World demand for coal is flatlining at the moment, which means that every new mine that opens pushes the price of coal down. But you don’t have to take my word for it — the global head of Glencore, the world’s largest coal trader, has repeatedly called for coal mining companies to cut supply in order to stop prices falling further.

Then there is the claim that burning Australian coal somehow reduces greenhouse gas emissions because it’s “cleaner”. It isn’t — not the coal from new proposed mines, anyway. As any resource economist will tell you, you dig up the high-quality, easy-to-get stuff first. That’s why we’ve had coal mines in the Hunter for a century, digging up “Newcastle Benchmark” coal. The huge new coal proposals, like Adani’s Carmichael mine, will produce coal that has energy content far below this benchmark. So while Australia has some high-quality coal in general, that is not what the new mines would be producing.

“Clean coal” in general has been trotted out, in desperation, over the years — always with iron-clad promises that a breakthrough was just around the corner (the head of the Australian Coal Association back in 2009 assured us that we’d have carbon capture in 2015). We’re still waiting.

Struggling debaters often lurch for a “call to authority”. Unfortunately for Turnbull, he clutched for the International Energy Agency to back up his belief that the world will need to burn a lot more coal while it is tackling climate change. Leaving aside the fact that the IEA projections for coal consumption have been spectacularly wrong in the past five years, not even the IEA calls its guesses “forecasts” about world demand for coal in coming decades. Rather, the IEA makes ‘scenarios’ based on a wide range of assumptions.

For all of Malcolm Turnbull’s talk about the need to tackle climate change, his desire to build enormous new coal mines can be seen as his bet that other countries will not make significant cuts to coal consumption in the coming decades.
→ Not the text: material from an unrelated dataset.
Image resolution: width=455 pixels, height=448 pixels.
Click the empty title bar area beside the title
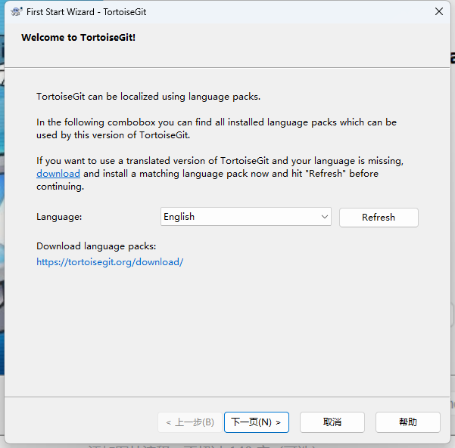pyautogui.click(x=288, y=12)
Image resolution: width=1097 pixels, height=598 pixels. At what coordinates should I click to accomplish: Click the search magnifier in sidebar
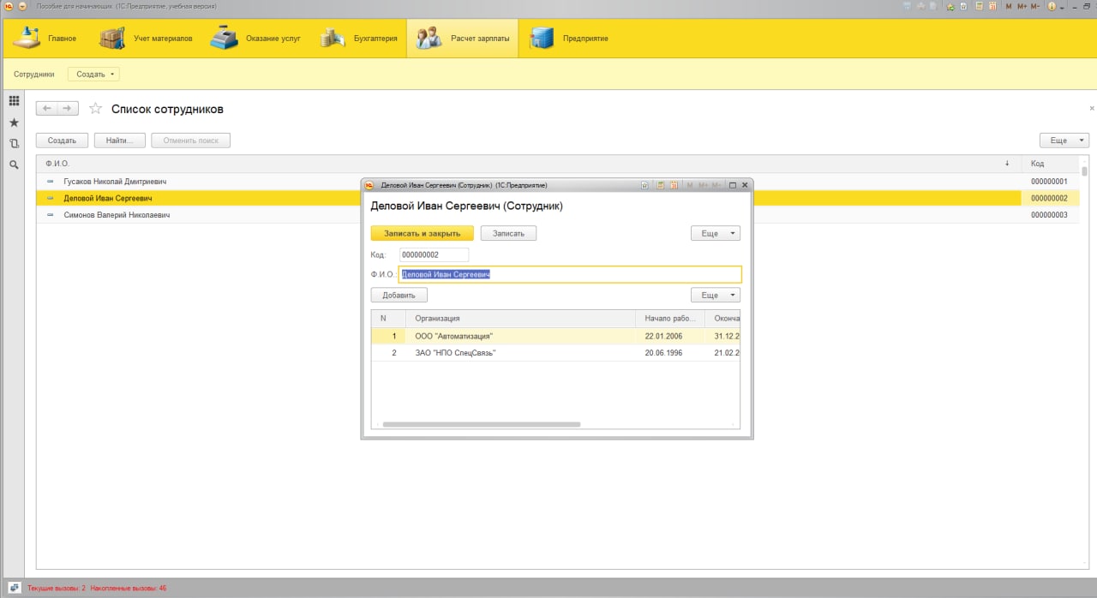pyautogui.click(x=14, y=164)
There is simply no plausible scenario in which Australia succeeds in doubling its coal exports and the world succeeds in reducing greenhouse gas emissions.

The simple fact is that a world that is rapidly tackling climate change us a world that will need less coal mines, not more. Our prime minister’s ‘faith’ in coal’s future speaks volumes about what kind of world he is actually planning for.

The Prime Minister’s penultimate debating trick is the false dichotomy, otherwise known as the cheap shot. In suggesting that those who want to double Australia’s coal exports are motivated by helping the world’s poor, he is suggesting that those who oppose the expansion of coal exports do not care about the world’s poor. I think that a government that drastically cut our aid budget lecturing those who are concerned with climate change about the “moral obligation” to help the poor is obscene.

Scientists estimate that the particulate air pollution caused by burning coal kills 460,000 people per year, most of them in low-income countries. Scientists tell us that the impacts of climate change will be most severe in those same countries. The professors of health and the Nobel Prize-winning scientist among the 61 people calling for the moratorium on coal certainly don’t think exporting climate change and coal dust is a good way to help the poor.

Malcolm Turnbull is a good debater, and in a democracy words and arguments matter. But sophistry cannot conceal the simple mathematics of climate change. We need to burn less fossil fuels, and no rhetoric can conceal the simple economics that you don’t need more mines to make less coal.

It is a pity that the announcement of our new chief scientist, Dr Alan Finkel, was accompanied by such an impressive destruction of the role of science in our democracy by a man widely regarded as one of the best debaters of his time. Even more so when you realise the debating points weren’t even that good.